• YOUR OBJECTIVE
Scan the entries for lines containing the string "agent". Reply with how many there are, and nothing else.

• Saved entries
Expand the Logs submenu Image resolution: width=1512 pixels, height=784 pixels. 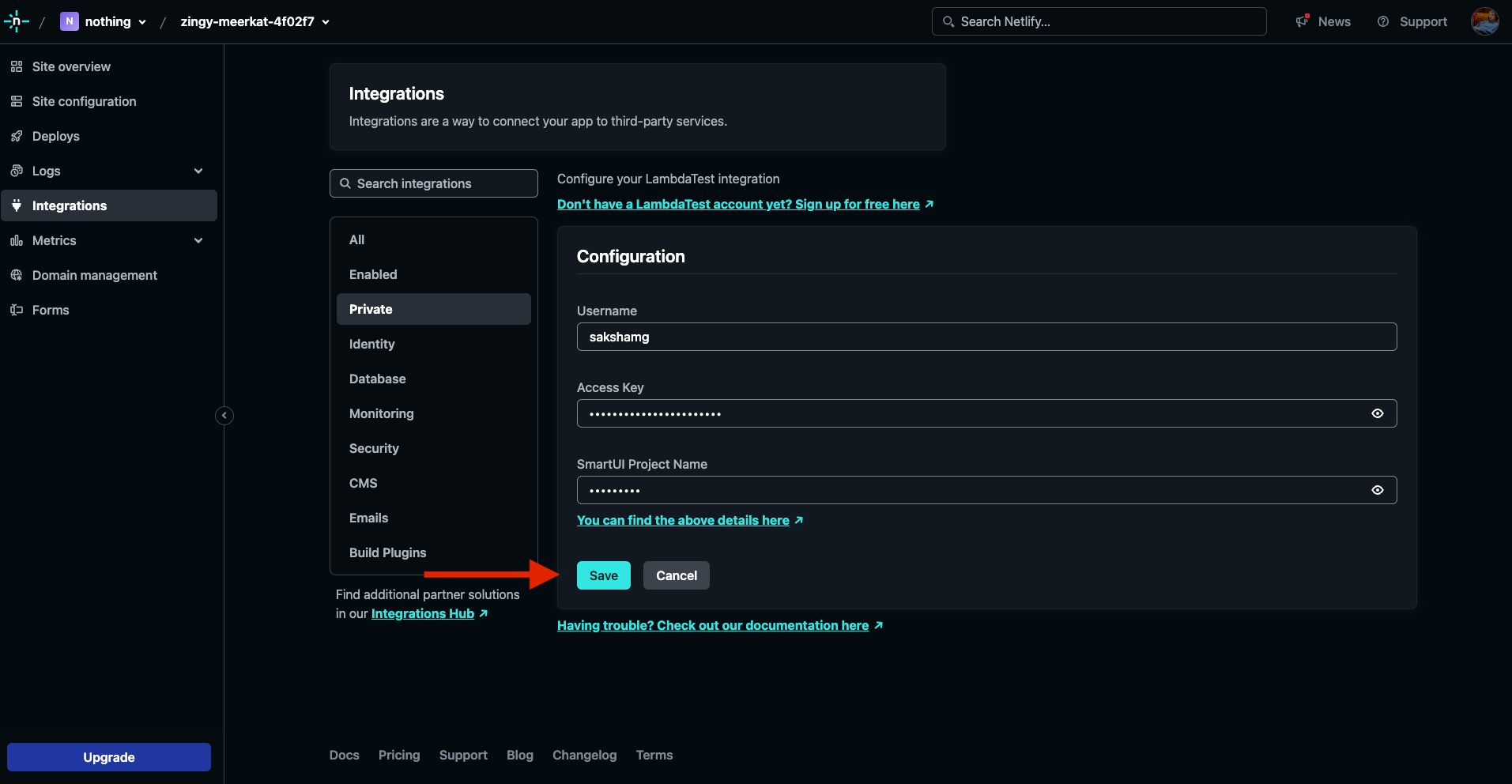[198, 171]
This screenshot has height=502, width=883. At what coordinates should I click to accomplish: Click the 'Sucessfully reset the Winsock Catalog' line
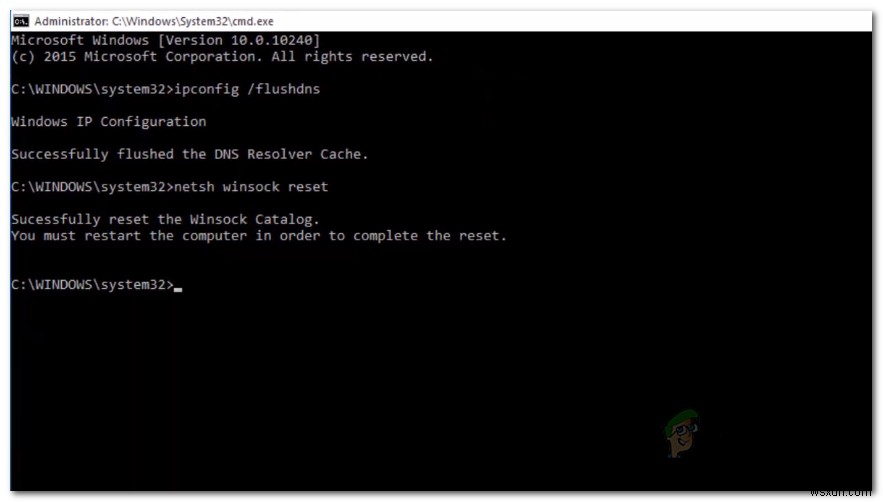pos(166,219)
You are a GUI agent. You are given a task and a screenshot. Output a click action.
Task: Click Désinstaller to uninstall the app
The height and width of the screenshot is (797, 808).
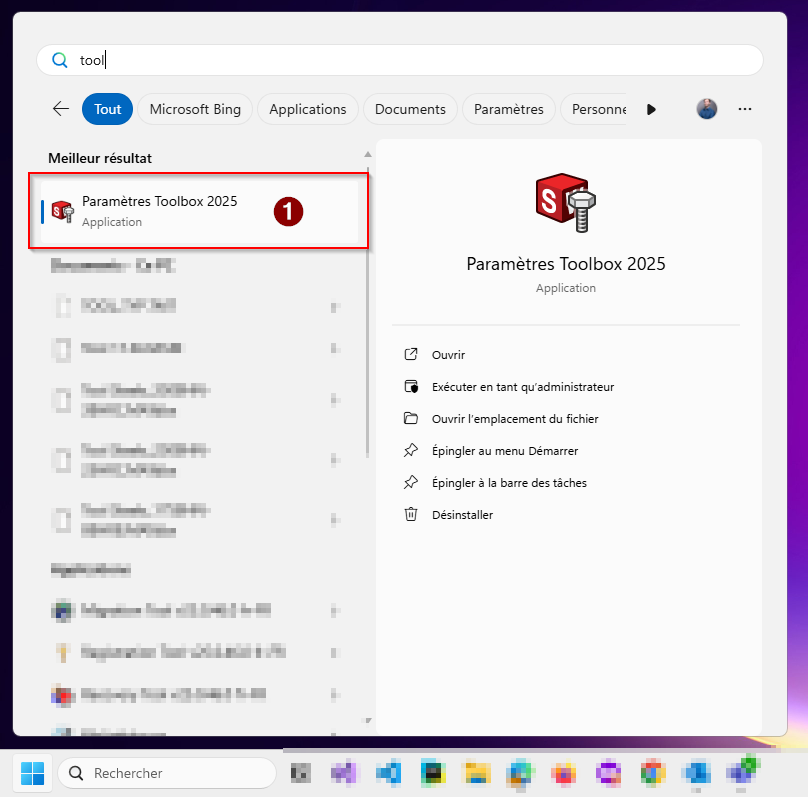(x=462, y=515)
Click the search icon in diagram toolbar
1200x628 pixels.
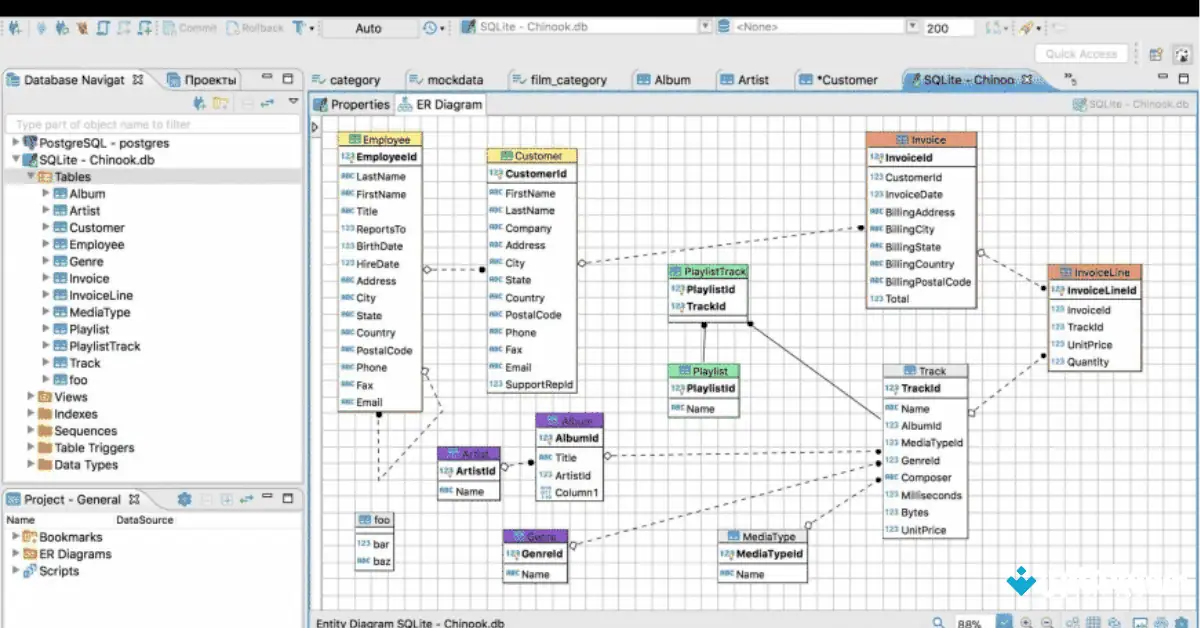point(938,622)
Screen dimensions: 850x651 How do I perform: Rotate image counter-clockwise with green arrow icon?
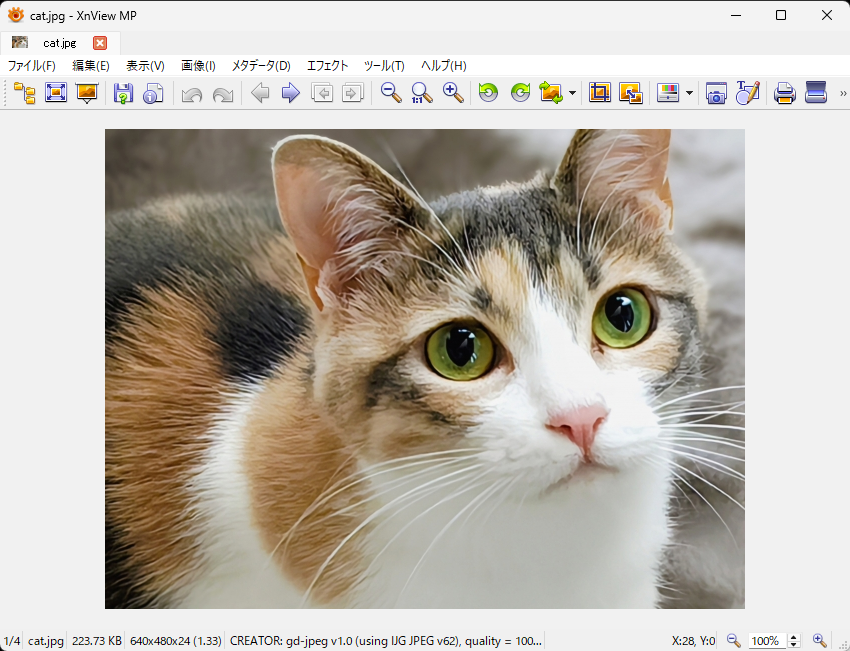[x=488, y=93]
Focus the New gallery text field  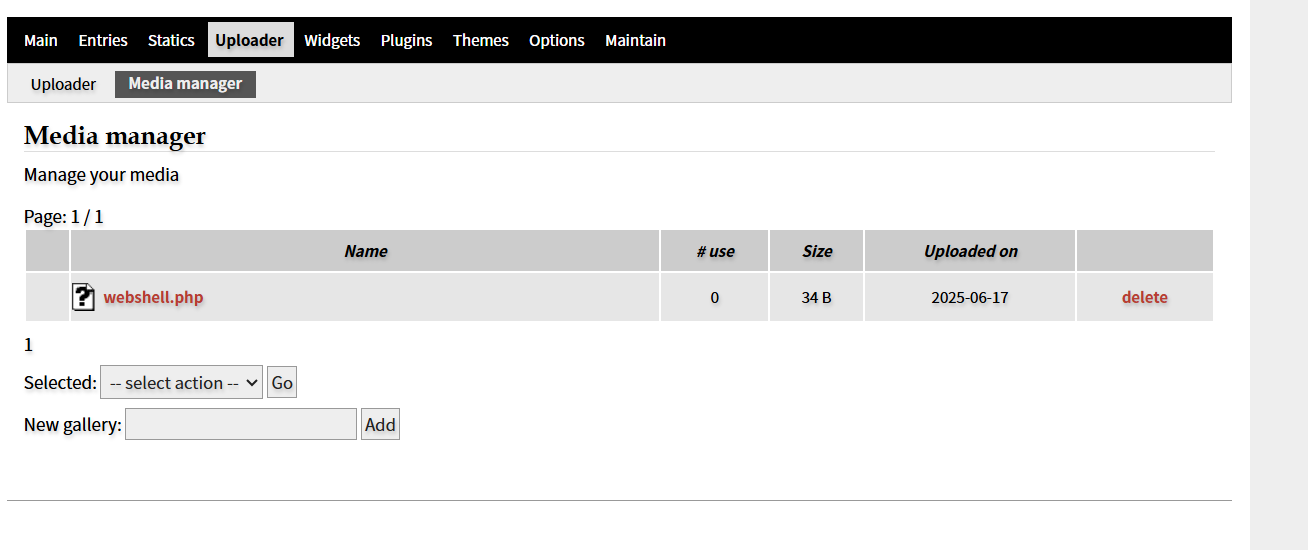coord(240,425)
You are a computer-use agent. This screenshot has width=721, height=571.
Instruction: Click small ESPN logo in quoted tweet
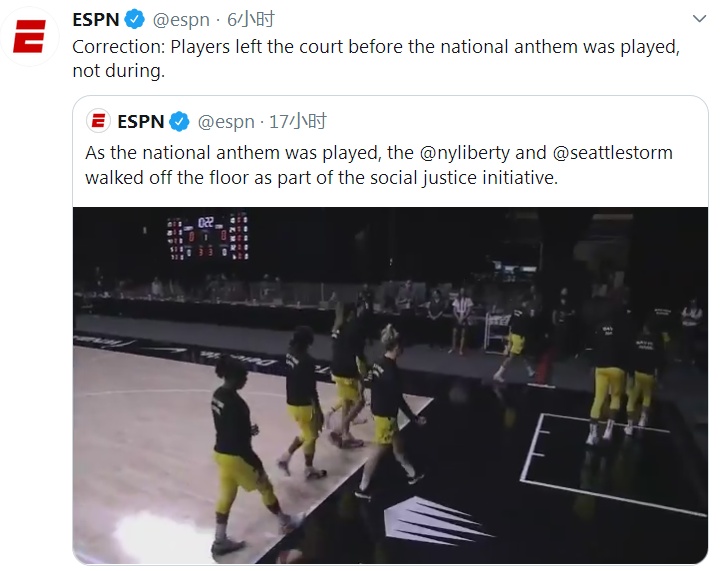[98, 122]
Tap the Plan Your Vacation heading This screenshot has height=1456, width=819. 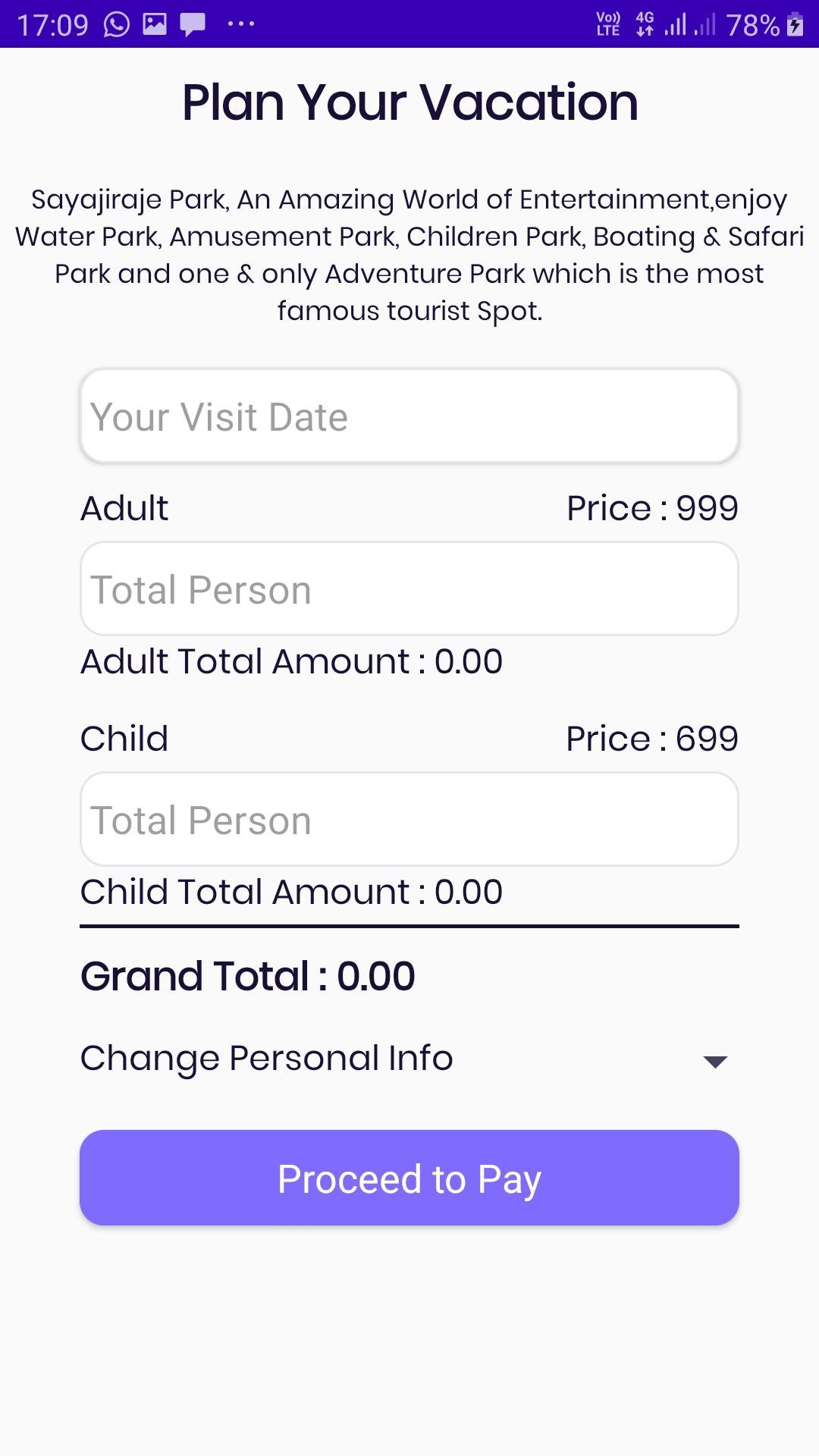click(410, 102)
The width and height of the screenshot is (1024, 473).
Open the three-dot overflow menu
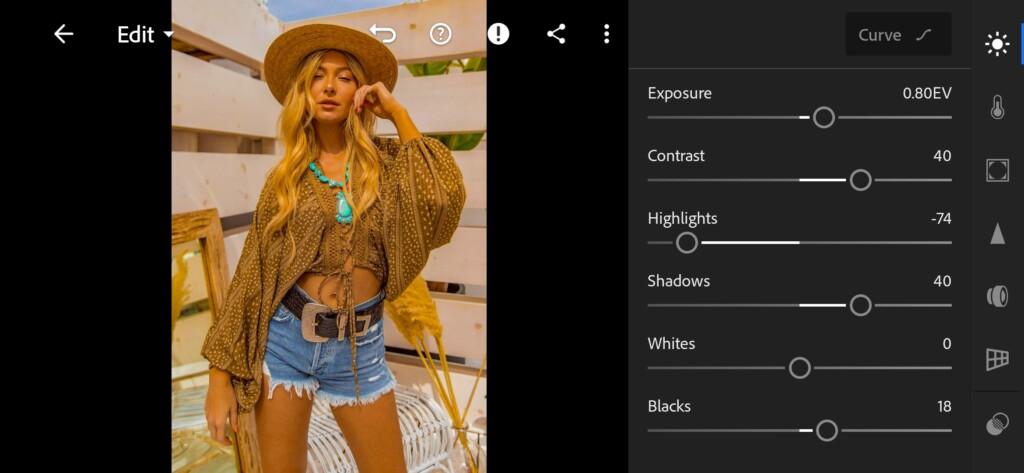coord(607,34)
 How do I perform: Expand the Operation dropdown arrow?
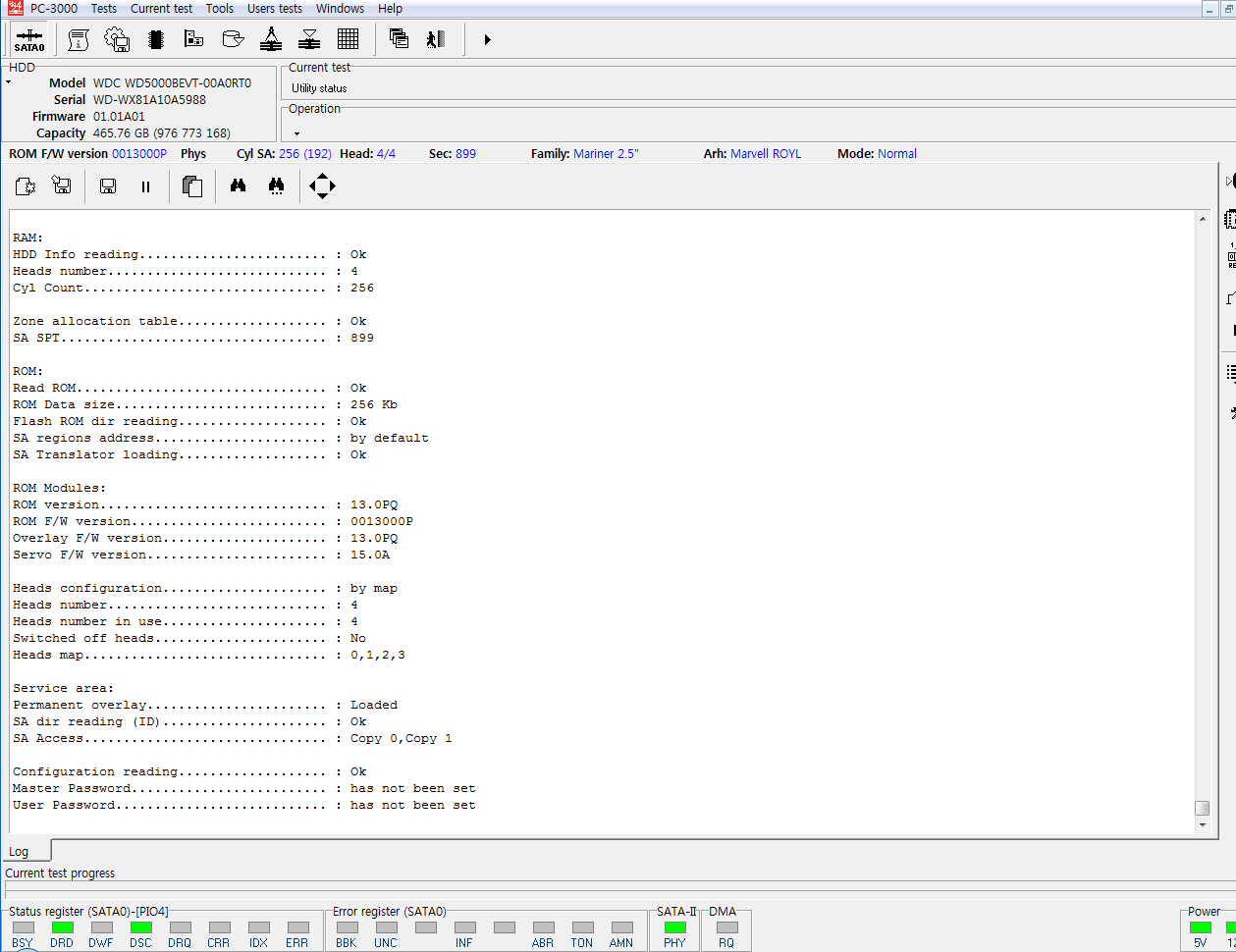pyautogui.click(x=296, y=133)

• ANSWER TO THE PROBLEM
2